UEFA Women's EURO: Kick the patriarchy

19.05.2025

Résolution adoptée lors de l'assemblée des délégué·es de la JS Suisse du 17 mai 2025 à Sierre (VS)

Cet été 2025, la Suisse sera pour la première fois hôte du 14e championnat d’Europe féminin de football — une occasion de se réjouir des réalisations féministes obtenues, mais qui nous rappelle aussi tout le travail encore nécessaire pour atteindre l’égalité réelle.

Pendant la Première Guerre mondiale, le football féminin s’est démocratisé d’un coup : beaucoup d’hommes avaient dû partir à la guerre et les fédérations dépendaient de l’arrivée de nouvelles·eaux joueuse·eurs. Ce mouvement s’est cependant tout de suite heurté à des débats portant sur les différences physiques et stéréotypes. Les femmes étaient jugées dénuées des caractéristiques de force et d’agressivité alors représentées comme biologiquement nécessaires pour jouer au football[1]. La capacité d’enfanter a ainsi été mise en avant comme supposément incompatible avec le fait de jouer au football[2]. La division binaire du genre et sa représentation demeuraient ainsi intactes, le football était une activité "naturellement" masculine. Cette répartition n’est cependant pas le fruit de lois naturelles, elle est construite socialement. Le maintien de ces frontières sociales au seul groupe des hommes permet de maintenir la masculinité traditionnelle et hégémonique[3] et de se distinguer des personnes FLINTA ainsi que des autres formes de masculinité[4]. S’il y a une chose que le football masculin ne peut pas faire, c’est donc d’initier des changements sociaux. Il est le produit d’une société patriarcale et capitaliste qui promeut le culte de la masculinité et l’identification à celle-ci[5].

On le voit d’un simple coup d’œil à la situation suisse : la route des femmes dans le football a été longue et semée d’embûches et de résistances. Quand deux femmes ont demandé à l’Association suisse de football (ASF) d’être autorisées à participer à des matchs officiels, leur demande a été rejetée. C’est en 1965 que des femmes ont été autorisées pour la première fois à officier comme arbitres, et uniquement en raison du manque de personnes disponibles. L’équipe nationale masculine existait depuis 1905, mais les femmes ont dû attendre 1972 pour une équipe féminine. Au vu de ce parcours historique, il est peu surprenant que le football masculin soit plus fortement institutionnalisé et organisé aujourd’hui.

Les différences sont encore choquantes à l’heure actuelle. Seules 12 % des joueuse·eurs sous contrat sont des femmes ; la part d’arbitres féminines est de 2,6 % seulement, et il y a seulement 2500 entraîneuses sur un total de 34 000 tous genres confondus (soit 8 % environ)[6]. Ces nombres sont très clairs : l’accès et la participation des femmes au football sont encore fortement compliquées en Suisse. Cependant, les personnes TINA subissent particulièrement l’exclusion, avant tout pour des raisons de séparation binaire et des positions transphobes. Beaucoup renoncent complètement à faire du sport alors qu’elles et ils auraient voulu être active·ifs. Elles et ils rencontrent spécialement des problèmes en raison de l’absence d’équipements et tenues, douches ou toilettes neutres en termes de genre, ainsi qu’un manque d’acceptation de la diversité de genre au sein des associations et fédérations[7].

Objectif de l'exercice
Transcrivez à l'identique le passage de la résolution sur le football féminin situé entre « Cet été 2025, la » et « atteindre l’égalité réelle. », bornes incluses.

Entrées fournies
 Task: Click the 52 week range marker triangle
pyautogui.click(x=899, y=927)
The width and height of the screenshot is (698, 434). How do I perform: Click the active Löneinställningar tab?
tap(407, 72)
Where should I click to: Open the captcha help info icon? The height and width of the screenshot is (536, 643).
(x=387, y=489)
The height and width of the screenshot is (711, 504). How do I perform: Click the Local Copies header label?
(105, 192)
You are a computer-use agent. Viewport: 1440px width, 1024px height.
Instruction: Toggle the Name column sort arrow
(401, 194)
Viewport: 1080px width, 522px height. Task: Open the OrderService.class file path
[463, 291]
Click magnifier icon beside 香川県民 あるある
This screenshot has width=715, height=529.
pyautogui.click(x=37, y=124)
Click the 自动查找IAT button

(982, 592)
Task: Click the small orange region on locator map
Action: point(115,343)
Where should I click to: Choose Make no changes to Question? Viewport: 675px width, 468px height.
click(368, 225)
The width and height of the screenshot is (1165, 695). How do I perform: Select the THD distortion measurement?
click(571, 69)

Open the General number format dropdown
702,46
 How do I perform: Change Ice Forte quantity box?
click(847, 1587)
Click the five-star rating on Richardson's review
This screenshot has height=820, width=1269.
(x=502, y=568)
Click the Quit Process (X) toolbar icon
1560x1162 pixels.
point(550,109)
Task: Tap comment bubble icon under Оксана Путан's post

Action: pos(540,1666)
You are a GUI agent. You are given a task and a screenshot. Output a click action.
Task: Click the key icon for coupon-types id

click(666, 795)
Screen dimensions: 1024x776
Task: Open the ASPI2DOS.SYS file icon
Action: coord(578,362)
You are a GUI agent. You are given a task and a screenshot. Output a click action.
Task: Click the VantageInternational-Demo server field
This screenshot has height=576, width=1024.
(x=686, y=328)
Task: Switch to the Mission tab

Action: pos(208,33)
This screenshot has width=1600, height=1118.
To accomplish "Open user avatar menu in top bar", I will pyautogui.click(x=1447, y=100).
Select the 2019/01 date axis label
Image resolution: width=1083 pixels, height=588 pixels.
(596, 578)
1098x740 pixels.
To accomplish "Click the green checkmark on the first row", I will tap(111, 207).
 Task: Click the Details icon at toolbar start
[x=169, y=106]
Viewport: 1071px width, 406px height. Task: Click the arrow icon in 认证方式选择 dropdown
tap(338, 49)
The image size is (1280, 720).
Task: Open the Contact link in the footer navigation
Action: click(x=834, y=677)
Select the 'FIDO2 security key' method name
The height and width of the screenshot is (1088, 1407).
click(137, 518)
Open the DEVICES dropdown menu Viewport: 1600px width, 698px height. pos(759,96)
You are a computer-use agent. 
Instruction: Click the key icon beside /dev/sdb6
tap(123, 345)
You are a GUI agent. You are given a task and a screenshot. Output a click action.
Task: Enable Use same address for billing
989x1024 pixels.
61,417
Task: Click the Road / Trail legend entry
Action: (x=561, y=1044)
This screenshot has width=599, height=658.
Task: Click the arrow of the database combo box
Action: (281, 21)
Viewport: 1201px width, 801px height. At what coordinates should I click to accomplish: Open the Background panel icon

Résultat attendu
Cet été 2025, la Suisse sera pour la première fois hôte du 14e championnat d’Europe féminin de football — une occasion de se réjouir des réalisations féministes obtenues, mais qui nous rappelle aussi tout le travail encore nécessaire pour atteindre l’égalité réelle.